Vorliegender Text.
——————

Autorundfahrt ins Elbtal und der 17. Juni 1953
Zu meinem 84.Geburtstag schenkte mir mein Enkel Jörg am 22. Juni eine
Autorundfahrt in meinen Heimatort Praskowitz an der Elbe im Sudetenland.
Am 21. Juni wurde ich gegen 16.00 Uhr von meiner Wohnung in Neue Mühle von
ihm, seiner Freundin Ly und ihrem Söhnchen Toni abgeholt.
Zuerst ging es nach Dresden zu meinem Enkel Hannes, denn er wollte mir
einmal seine Studenten-Wohnung zeigen, welche sich hoch oben in der 8.Etage
befindet..
Zu meinem Glück war ein Fahrstuhl vorhanden. Von dort oben ist eine
wunderschöne Aussicht über Dresden möglich.
Anschließend besuchten wir die Großeltern meiner beiden Enkel in der
Dresdener Frankenberg-Straße.

——————

Rohdaten.

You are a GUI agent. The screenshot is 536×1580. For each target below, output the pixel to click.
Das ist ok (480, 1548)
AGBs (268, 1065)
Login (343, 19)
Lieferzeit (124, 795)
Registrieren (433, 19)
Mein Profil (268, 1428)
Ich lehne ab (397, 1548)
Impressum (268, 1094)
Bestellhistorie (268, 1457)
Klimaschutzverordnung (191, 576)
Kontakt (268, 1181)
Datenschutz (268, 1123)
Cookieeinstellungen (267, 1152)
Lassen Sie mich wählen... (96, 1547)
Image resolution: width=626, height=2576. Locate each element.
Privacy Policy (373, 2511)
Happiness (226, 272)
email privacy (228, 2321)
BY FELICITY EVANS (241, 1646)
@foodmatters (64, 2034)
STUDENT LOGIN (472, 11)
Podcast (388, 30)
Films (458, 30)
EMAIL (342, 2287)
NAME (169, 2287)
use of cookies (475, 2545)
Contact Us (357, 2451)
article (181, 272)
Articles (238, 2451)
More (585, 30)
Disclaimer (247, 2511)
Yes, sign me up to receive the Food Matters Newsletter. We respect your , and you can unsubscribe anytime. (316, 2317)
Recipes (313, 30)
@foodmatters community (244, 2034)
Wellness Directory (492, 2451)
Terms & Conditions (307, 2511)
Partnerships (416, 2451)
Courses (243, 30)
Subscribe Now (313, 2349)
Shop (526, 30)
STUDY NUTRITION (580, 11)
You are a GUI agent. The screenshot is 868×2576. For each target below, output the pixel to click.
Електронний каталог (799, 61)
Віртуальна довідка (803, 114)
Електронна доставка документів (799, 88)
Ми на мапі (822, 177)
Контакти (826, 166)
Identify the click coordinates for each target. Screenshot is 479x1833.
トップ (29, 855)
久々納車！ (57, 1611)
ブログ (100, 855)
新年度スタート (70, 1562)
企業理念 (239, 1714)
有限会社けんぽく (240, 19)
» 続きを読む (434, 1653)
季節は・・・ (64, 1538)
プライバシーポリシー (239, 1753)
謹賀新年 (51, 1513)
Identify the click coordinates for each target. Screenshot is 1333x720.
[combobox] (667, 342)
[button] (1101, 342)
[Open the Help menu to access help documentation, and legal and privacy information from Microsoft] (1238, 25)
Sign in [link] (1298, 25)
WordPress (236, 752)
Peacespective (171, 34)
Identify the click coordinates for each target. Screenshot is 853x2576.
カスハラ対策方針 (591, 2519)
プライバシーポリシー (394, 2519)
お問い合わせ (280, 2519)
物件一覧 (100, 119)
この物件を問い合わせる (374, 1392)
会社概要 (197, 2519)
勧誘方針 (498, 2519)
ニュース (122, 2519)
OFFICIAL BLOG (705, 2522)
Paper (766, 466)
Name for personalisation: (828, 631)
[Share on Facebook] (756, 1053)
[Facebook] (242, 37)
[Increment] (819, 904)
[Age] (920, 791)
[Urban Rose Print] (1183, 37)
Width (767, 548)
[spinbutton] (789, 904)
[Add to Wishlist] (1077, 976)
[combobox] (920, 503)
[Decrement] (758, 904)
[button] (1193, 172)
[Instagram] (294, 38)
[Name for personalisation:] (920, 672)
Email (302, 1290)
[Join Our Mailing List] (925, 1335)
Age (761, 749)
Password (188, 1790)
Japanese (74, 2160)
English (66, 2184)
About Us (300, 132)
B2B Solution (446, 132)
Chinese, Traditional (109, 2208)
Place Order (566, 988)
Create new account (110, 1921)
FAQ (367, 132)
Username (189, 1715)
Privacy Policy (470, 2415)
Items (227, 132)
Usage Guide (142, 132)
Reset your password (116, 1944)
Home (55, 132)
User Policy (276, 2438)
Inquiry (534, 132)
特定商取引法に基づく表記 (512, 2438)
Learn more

——————

Zu erledigen.
1. Fassen Sie den vorliegenden Text in zwei Sätzen zusammen.
2. Prüfen Sie, ob die folgenden Aussagen mit dem vorliegenden Text übereinstimmen, und antworten Sie jeweils mit Ja oder Nein samt den entscheidenden Worten des Textes als wörtliches Zitat. (a) Die Studentenwohnung von Hannes liegt in der 8. Etage. (b) Zur Wohnung von Hannes gab es keinen Fahrstuhl. (c) Die Abholung in Neue Mühle erfolgte gegen 16.00 Uhr.
3. Schreiben Sie aus dem vorliegenden Text den Abschnitt wörtlich ab, der mit „Autorundfahrt ins Elbtal“ beginnt und mit „Söhnchen Toni abgeholt.“ endet.

Antworten je Aufgabe.
1. Zum 84. Geburtstag schenkte der Enkel Jörg eine Autorundfahrt in den Heimatort Praskowitz an der Elbe im Sudetenland, und am 21. Juni wurde die erzählende Person gegen 16.00 Uhr von Jörg, seiner Freundin Ly und ihrem Söhnchen Toni in Neue Mühle abgeholt. Zuerst fuhren sie nach Dresden zur Studentenwohnung des Enkels Hannes in der 8. Etage und besuchten anschließend die Großeltern der beiden Enkel in der Dresdener Frankenberg-Straße.

2.
(a) Ja: „hoch oben in der 8.Etage“
(b) Nein: „Zu meinem Glück war ein Fahrstuhl vorhanden.“
(c) Ja: „gegen 16.00 Uhr“

3.
Autorundfahrt ins Elbtal und der 17. Juni 1953
Zu meinem 84.Geburtstag schenkte mir mein Enkel Jörg am 22. Juni eine
Autorundfahrt in meinen Heimatort Praskowitz an der Elbe im Sudetenland.
Am 21. Juni wurde ich gegen 16.00 Uhr von meiner Wohnung in Neue Mühle von
ihm, seiner Freundin Ly und ihrem Söhnchen Toni abgeholt.